*** Texte de lecture ***

Avec l’Europe, l’Afrique est un des continents qui attire le plus les investissements marocains à l’étranger. En termes de destination, les entreprises marocaines investissement fortement en Afrique de l’Ouest et en Afrique Centrale, notamment dans des pays avec lesquels nous avons des liens économiques forts tels que le Sénégal, la Côte d’Ivoire, le Gabon ou le Cameroun.

Ce sont des pays avec lesquels nous avons d’excellents rapports économiques et commerciaux et où les entreprises marocaines sont très présentes, notamment dans des secteurs comme la banque, les assurances, les télécoms et l’industrie de manière générale.

En 2022 par exemple, 70% des investissements marocains à l’étranger ont été dédiés au secteur industriel alors que les activités de finance et d’assurance arrivent en deuxième position.

Quel est l’impact de la charte de l’investissement sur la dynamique d’investissement privé au Maroc, qu’ils soient marocains ou étrangers?

Après seulement 6 mois de l’opérationnalisation de la nouvelle charte de l’investissement, son impact est déjà palpable sur le terrain.

En effet, lors des 2 Commissions Nationales des Investissements tenues en Mai et en Juillet 2023, un total de 40 projets ont été approuvés pour un montant total de 108 milliards de dirhams d’investissement et permettant la création de plus de 40 000 emplois.

Si l’on compare la dynamique de ces 2 dernières années, c’est-à-dire depuis la nomination du nouveau gouvernement et même avant la promulgation de la charte, avec la dynamique entre 2019 et 2021, le montant d’investissement approuvé a été multiplié par 3,5 et le nombre d’emplois à créer de ces projets par 5,4.

Aujourd’hui, la charte d’investissement permet de donner un vrai soutien aux investisseurs, nationaux et étrangers, tous secteurs confondus, de par sa transparence et sa compétitivité.

Il est également important de noter que cette charte contribue fortement à l’équité territoriale puisque les premiers projets passés par la commission nationale des investissements concernent dix régions sur douze.

De plus, 71% des primes qui seront octroyées à ces projets, concernent des investissements en dehors de l’axe Tanger-Rabat-Casablanca.

Comment expliquer le ralentissement des IDE en 2023 et quelles sont les perspectives pour les années à venir?

L’année 2022 a été exceptionnelle pour le Maroc en termes d’IDE puisqu’on a atteint un montant de près de 40 milliards de dirhams. C’est donc la deuxième meilleure année au Maroc en dix ans.

Toutefois, il est vrai que pendant les premiers mois de 2023, nous avons constaté un léger ralentissement de ces IDE. Qu’est-ce qui explique alors de ralentissement ?

Premièrement, il y a une tendance mondiale de la baisse des IDE à cause notamment de la guerre en Ukraine et la flambée des prix des matières premières, de la diminution du volume des flux financiers et la hausse des taux d’intérêt. Ainsi, la baisse des IDE est une tendance mondiale qui ne concerne pas que le Maroc. Cette baisse est ainsi de l’ordre de 10 à 20% en moyenne dans le monde et de 44% en Afrique.

*** Données enregistrées ***

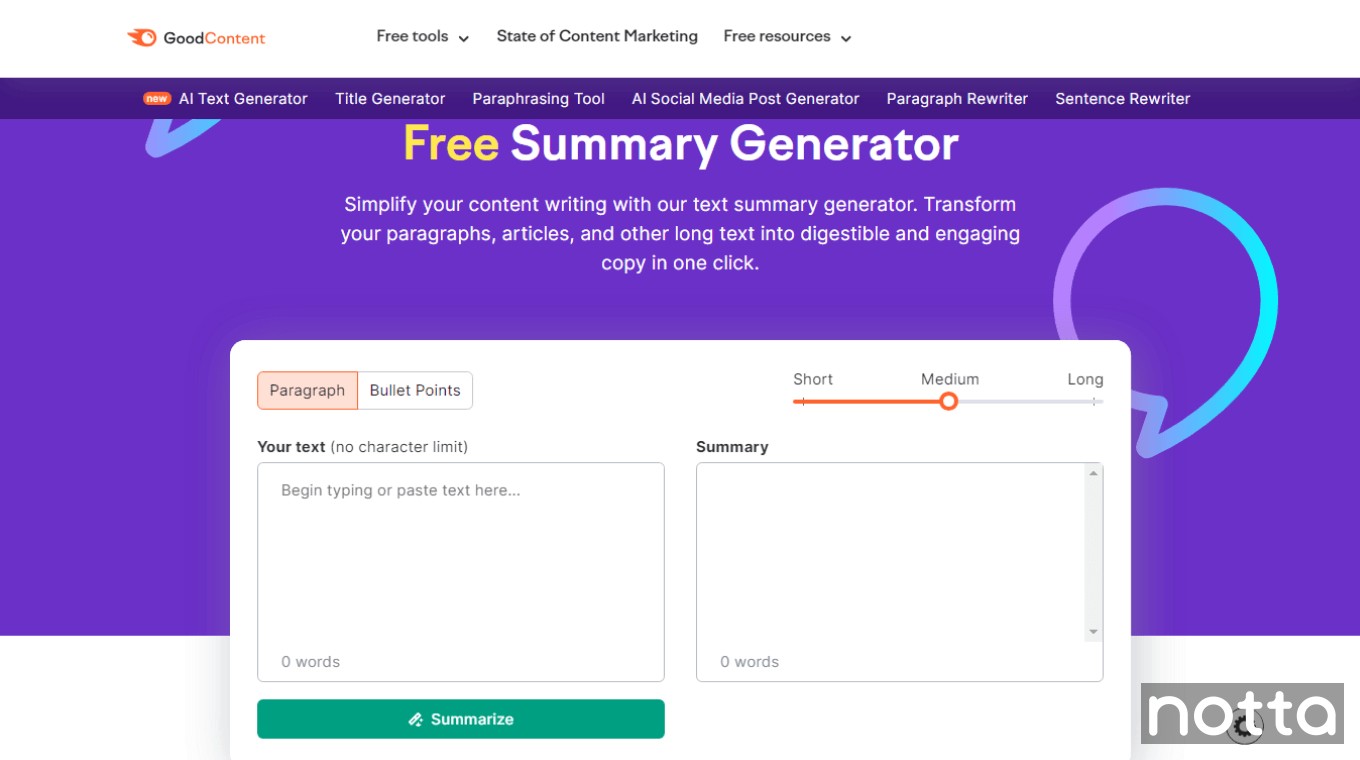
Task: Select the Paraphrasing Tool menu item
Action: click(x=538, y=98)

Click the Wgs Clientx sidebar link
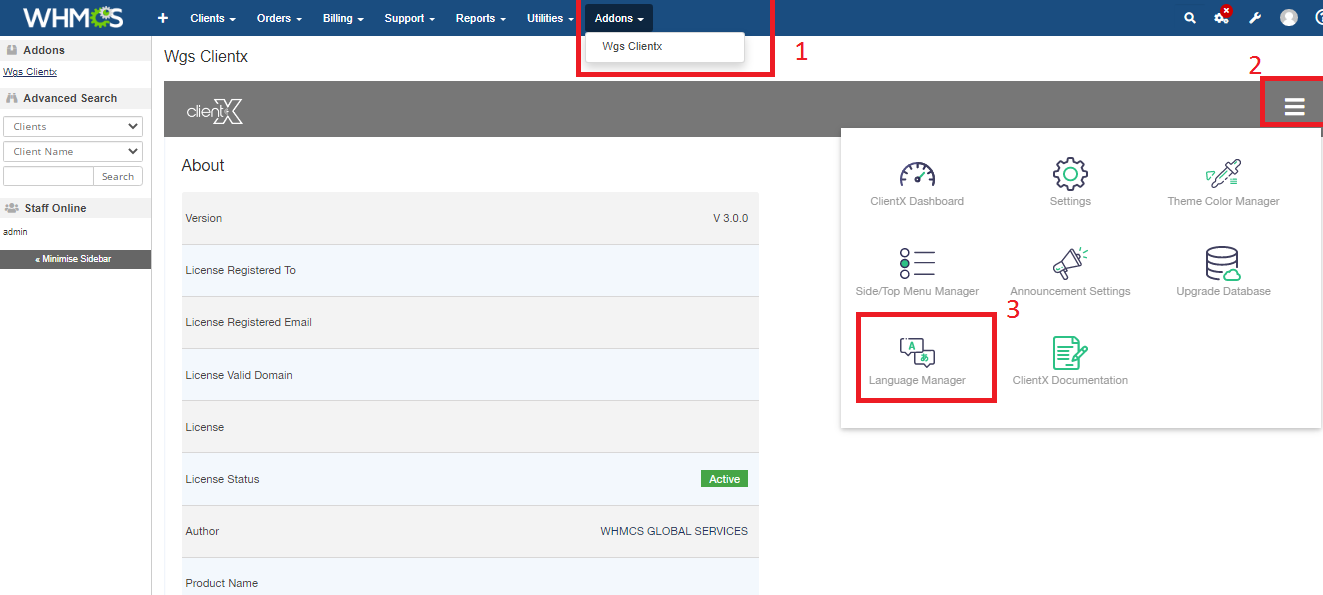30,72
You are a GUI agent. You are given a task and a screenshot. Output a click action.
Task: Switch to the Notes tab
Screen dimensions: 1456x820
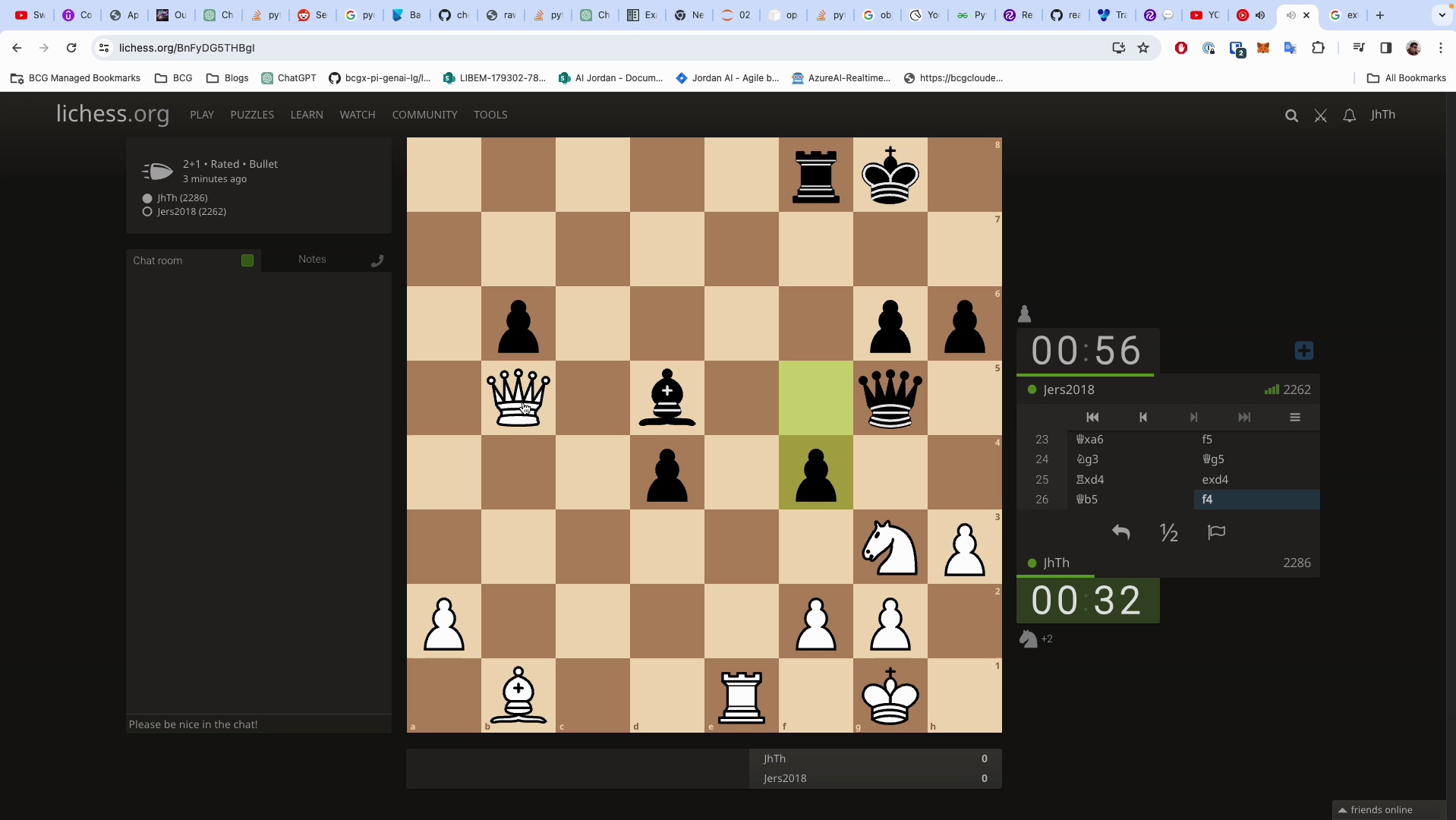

***

Reproduisez à l'identique le passage du texte sur l'investissement marocain qui commence aux mots « Aujourd’hui, la charte » et s'arrête après les mots « en dix ans. ». Ces enregistrements constituent un matériau indépendant du texte.

Aujourd’hui, la charte d’investissement permet de donner un vrai soutien aux investisseurs, nationaux et étrangers, tous secteurs confondus, de par sa transparence et sa compétitivité.

Il est également important de noter que cette charte contribue fortement à l’équité territoriale puisque les premiers projets passés par la commission nationale des investissements concernent dix régions sur douze.

De plus, 71% des primes qui seront octroyées à ces projets, concernent des investissements en dehors de l’axe Tanger-Rabat-Casablanca.

Comment expliquer le ralentissement des IDE en 2023 et quelles sont les perspectives pour les années à venir?

L’année 2022 a été exceptionnelle pour le Maroc en termes d’IDE puisqu’on a atteint un montant de près de 40 milliards de dirhams. C’est donc la deuxième meilleure année au Maroc en dix ans.